Der 17. Februar 2009 dürfte wohl als Tag ganz besonderer Umtriebigkeit in die Annalen der Diageo-Firmengeschichte eingegangen sein. Am Tag des Hl. Finan von Lindisfarne (wie es der Zufall will in bester schottischer Nachbarschaft auf der Hebrideninsel Iona geboren) kamen in der Destillerie Blair Athol Manager, Blend-Meister und andere qualifizierte Nasen und Gaumen der aktiven »Classics Malts«-Destillerien zusammen, um aus dem millionenfasstiefen Lagerbestand 27 single casks auszuwählen. Der Auftrag lautete, so die PR-Prosa seinerzeit, genau jene Fässer zu sichten, die den Charakter der jeweiligen distillery am originärsten repräsentieren, mit all seinen liebgewonnen, lobgepriesenen bis legendären(?) Eigenschaften, mit all seinen Ecken und Kanten, aber eben auch mit überraschenden, möglicherweise verborgenen oder gar untypischen Merkmalen, die einen single malt eben auch ausmachen können.

Der Whisky aus diesen Fässern (pro Brennerei eines) wurde dann in Fassstärke auf Flaschen gezogen – je nach Größe des Fasses bzw. angel’s share variiert die jeweilige Flaschenzahl zwischen 200 bis knapp 600. Ganz neu war diese Idee nicht, schon vorher (als Diageo quasi noch United Distillers war) gab es die sogenannte (Michael Jackson baptizavit) »Flora and Fauna«-Serie sowie die teils grandiosen »Manager’s Dram«-Abfüllungen, als derartige Breitseite, mit der Markt und Portemonnaie unter Beschuss benommen werden sollten, bis dato allerdings nicht.

++++++++

▶ **Deine Aufgaben**
1. Erkläre anhand des Textauszugs in ein bis drei Sätzen, wozu sich am 17. Februar 2009 die Fachleute in der Destillerie Blair Athol trafen.
2. Wie viele Flaschen kamen laut Textauszug jeweils aus einem Fass?
3. Schreib einen Abschnitt aus dem Textauszug wortgetreu ab: Fang bei den Worten „Der Whisky aus“ an und hör nach „dato allerdings nicht.“ auf.
Für die Aufgaben brauchst du die Einträge nicht.

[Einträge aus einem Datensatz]
++++++++

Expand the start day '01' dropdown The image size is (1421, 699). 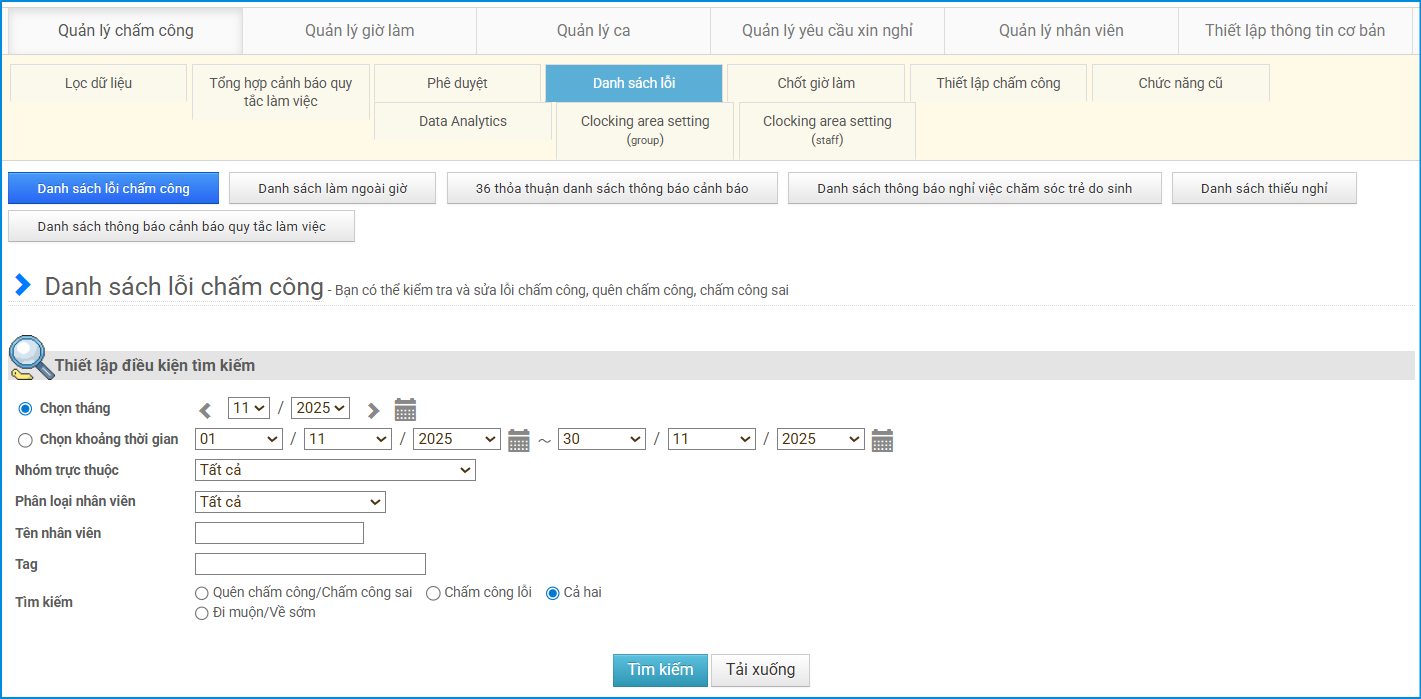pos(239,439)
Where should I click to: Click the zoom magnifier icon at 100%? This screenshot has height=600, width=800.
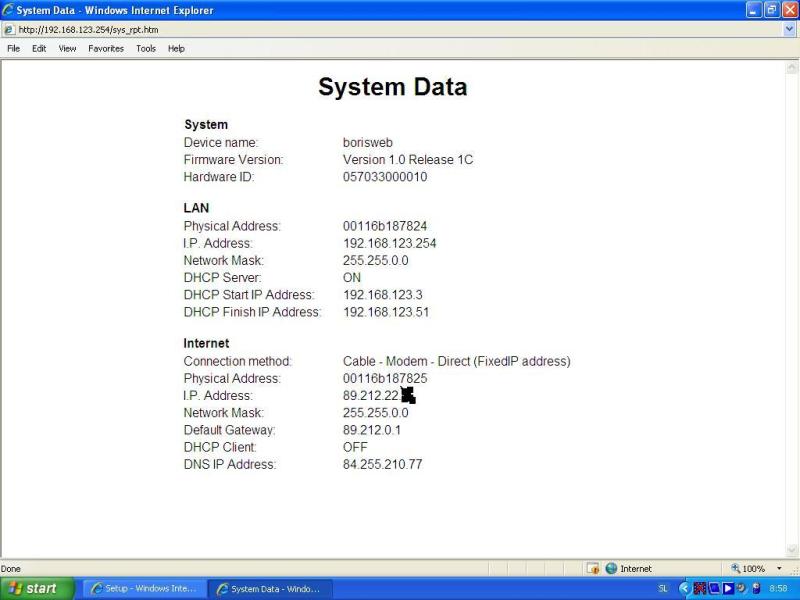pyautogui.click(x=736, y=568)
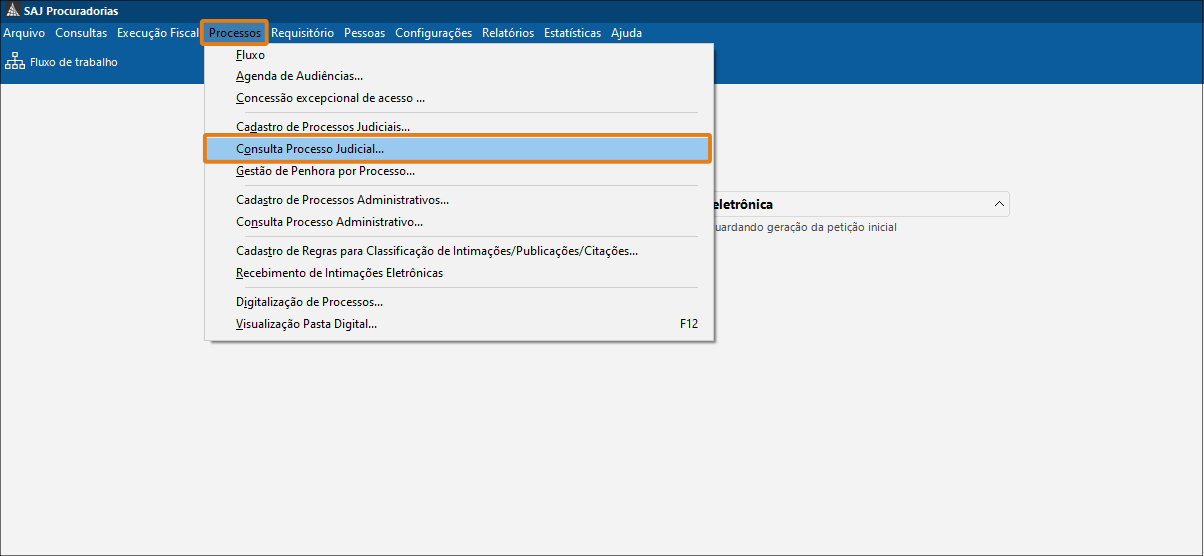Select Consulta Processo Judicial from the menu

point(310,149)
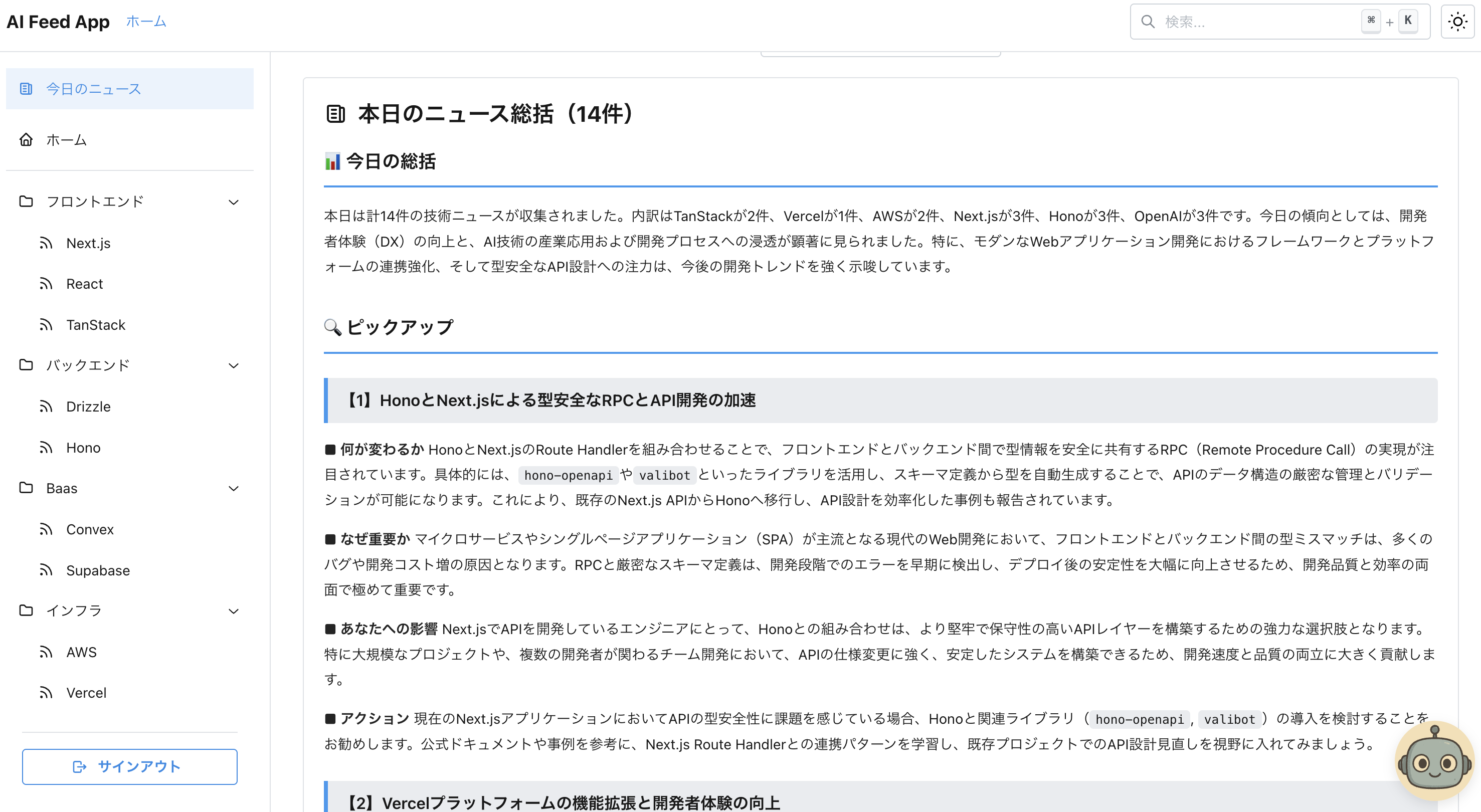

++++++++

▶ **Antworten je Aufgabe**
1. Sie wollten aus dem riesigen Lagerbestand 27 einzelne Fässer auswählen, und zwar jene, die den Charakter der jeweiligen Brennerei am ursprünglichsten zeigen. Dazu gehörten die geschätzten Eigenschaften mit allen Ecken und Kanten, aber auch überraschende, verborgene oder untypische Merkmale.

2. Zwischen 200 und knapp 600 Flaschen, je nach Größe des Fasses bzw. angel’s share.

3.
Der Whisky aus diesen Fässern (pro Brennerei eines) wurde dann in Fassstärke auf Flaschen gezogen – je nach Größe des Fasses bzw. angel’s share variiert die jeweilige Flaschenzahl zwischen 200 bis knapp 600. Ganz neu war diese Idee nicht, schon vorher (als Diageo quasi noch United Distillers war) gab es die sogenannte (Michael Jackson baptizavit) »Flora and Fauna«-Serie sowie die teils grandiosen »Manager’s Dram«-Abfüllungen, als derartige Breitseite, mit der Markt und Portemonnaie unter Beschuss benommen werden sollten, bis dato allerdings nicht.